Only at the dose of 5 μg/ml NiO NPs, we demonstrated a statistical increase of both active p19 and p17 with respect to the inactive p35 fragments, expression of a more prominent apoptotic process (Figures 6A–D **p < 0.001 vs. 0 NiO NPs).

FIGURE 6

Figure 6 Caspase-3 Evaluation by WB analysis. (A) Immunoblots of caspase-3 p35, p19, and p17 in SCs at 24 h and 1, 2, and 3 weeks of incubation with NiO NPs at 1 and 5 μg/ml. Densitometric analysis of the protein bands of caspase-3 p35 (B), p19 (C), and p17 (D) in SCs at 24 h and 1, 2, and 3 weeks of incubation with NiO NPs 1 and 5 μg/ml. Data represent the mean ± SEM (**p < 0.001 vs. 0 NiO NPs of three independent experiments, each performed in triplicate).

Pro-inflammatory response

At both concentration, the gene expression of TNF-α showed a significant increase at 24 h and during third week, (Figures 7A, **p < 0.001 vs. 0 NiO NPs).

FIGURE 7

Figure 7 Real-time PCR analysis of SCs proinflammatory response. Gene expression of TNF-α (A), IL-6 (B) in SCs at 24 h and 1, 2, and 3 weeks of incubation with NiO NPs 1 and 5 μg/ml. Data represent the mean ± SEM (*p < 0.05, **p < 0.001 vs. 0 NiO NPs of three independent experiments, each performed in triplicate).

Moreover, IL-6 gene expression showed a significant increase at 24 h only at dose of 5 μg/ml NiO NPs, meanwhile at both concentrations, the increase resulted after week 2 up to the third week, with respect to unexposed SCs (Figures 7B, *p < 0.05 and **p < 0.001 vs. 0 NiO NPs).

MAPK kinase signaling pathway activation

We performed Western blotting analysis to investigate the involvement of different MAPK family members (ERK1/2, JNK, p38, AKT ) and NF-kB signaling pathway after NiO NPs exposure (Figure 8A). The phosphorylation ratio of ERK1/2 showed a significant increase at both concentrations, from the second up to third week (Figure 8B, **p < 0.001 vs. 0 NiO NPs).

FIGURE 8

Figure 8 MAPK Kinase Signaling Pathway analysis in WB. (A) Immunoblots of phosphoERK1-2/ERK1-2, phosphoJNK/JNK, phosphop38/p38, phosphoAKT/AKT, posphoNF-kB p65/NF-kB, and GAPDH in SCs 24 h and 1, 2, and 3 weeks of incubation with NiO NPs 1 and 5 μg/ml. (B) Densitometric analysis of the protein bands of phosphoERK1-2/ERK1-2, (C) phosphoJNK/JNK, (D) phosphop38/p38, (E) phosphoAKT/AKT, and (F) phosphoNF-kB p65/NF-kB in SCs 24 h and 1, 2, and 3 weeks of incubation with NiO NPs 1 and 5 μg/ml. Data represent the mean ± SEM (**p < 0.001 vs. 0 NiO NPs of three independent experiments, each performed in triplicate).

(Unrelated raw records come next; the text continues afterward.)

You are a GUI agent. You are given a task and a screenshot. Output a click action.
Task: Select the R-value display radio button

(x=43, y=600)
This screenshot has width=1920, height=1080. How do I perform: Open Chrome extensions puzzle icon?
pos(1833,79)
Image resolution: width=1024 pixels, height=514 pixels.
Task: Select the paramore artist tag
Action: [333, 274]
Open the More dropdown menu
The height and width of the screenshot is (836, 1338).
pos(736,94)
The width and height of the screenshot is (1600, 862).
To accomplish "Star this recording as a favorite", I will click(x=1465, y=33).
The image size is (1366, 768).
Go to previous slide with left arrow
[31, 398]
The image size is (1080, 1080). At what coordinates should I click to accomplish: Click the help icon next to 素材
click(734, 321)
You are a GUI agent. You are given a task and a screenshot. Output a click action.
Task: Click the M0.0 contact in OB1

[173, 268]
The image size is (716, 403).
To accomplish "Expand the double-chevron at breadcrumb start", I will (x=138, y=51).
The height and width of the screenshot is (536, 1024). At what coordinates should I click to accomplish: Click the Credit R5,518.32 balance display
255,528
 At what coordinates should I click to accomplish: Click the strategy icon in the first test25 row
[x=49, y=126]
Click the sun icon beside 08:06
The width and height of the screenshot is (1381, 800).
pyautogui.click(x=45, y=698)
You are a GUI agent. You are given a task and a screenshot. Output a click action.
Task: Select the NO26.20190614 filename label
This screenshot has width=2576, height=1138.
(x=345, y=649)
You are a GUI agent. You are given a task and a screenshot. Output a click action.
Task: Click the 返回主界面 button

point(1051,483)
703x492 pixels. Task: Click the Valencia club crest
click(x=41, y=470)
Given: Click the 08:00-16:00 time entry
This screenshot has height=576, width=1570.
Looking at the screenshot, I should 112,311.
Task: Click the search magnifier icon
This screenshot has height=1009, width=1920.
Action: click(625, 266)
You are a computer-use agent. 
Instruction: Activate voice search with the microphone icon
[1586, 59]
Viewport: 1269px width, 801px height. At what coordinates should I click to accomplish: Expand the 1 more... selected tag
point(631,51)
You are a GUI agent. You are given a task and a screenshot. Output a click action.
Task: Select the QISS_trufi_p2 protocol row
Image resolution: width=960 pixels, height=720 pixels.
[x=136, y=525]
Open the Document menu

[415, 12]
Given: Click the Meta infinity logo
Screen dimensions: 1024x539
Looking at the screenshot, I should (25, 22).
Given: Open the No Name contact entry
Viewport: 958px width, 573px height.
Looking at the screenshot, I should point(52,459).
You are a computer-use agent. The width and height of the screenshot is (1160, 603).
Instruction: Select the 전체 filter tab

The phosphorylation ratio of JNK increased at 24 h in both concentrations, with a significant increase at the second week only at the 1 μg/ml NiO NPs dose and a significant reduction at third week at the 5 μg/ml NiO NPs dose (Figure 8C, **p < 0.001 vs. 0 NiO NPs).

The phosphorylation ratio of p38 showed a significant increase from second up to third week, at both NiO NPs doses (Figure 8D, **p < 0.001 vs. 0 NiO NPs).

The phosphorylation ratio of AKT showed a significant increase at 24 h, second and third week, with a significant reduction only at first week at both concentrations of treatment (Figure 8E, **p < 0.001 vs. 0 NiO NPs).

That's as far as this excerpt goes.